Would you please repeat exactly the lines from the one containing "Given: Click the 摘要 summary input field" to the end of the records, both included, and leave out the rest?

===== Data supplied =====

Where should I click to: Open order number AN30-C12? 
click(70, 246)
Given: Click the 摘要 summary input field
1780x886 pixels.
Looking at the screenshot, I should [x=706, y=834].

=====

* Answer *
Given: Click the 摘要 summary input field
1780x886 pixels.
Looking at the screenshot, I should [x=706, y=834].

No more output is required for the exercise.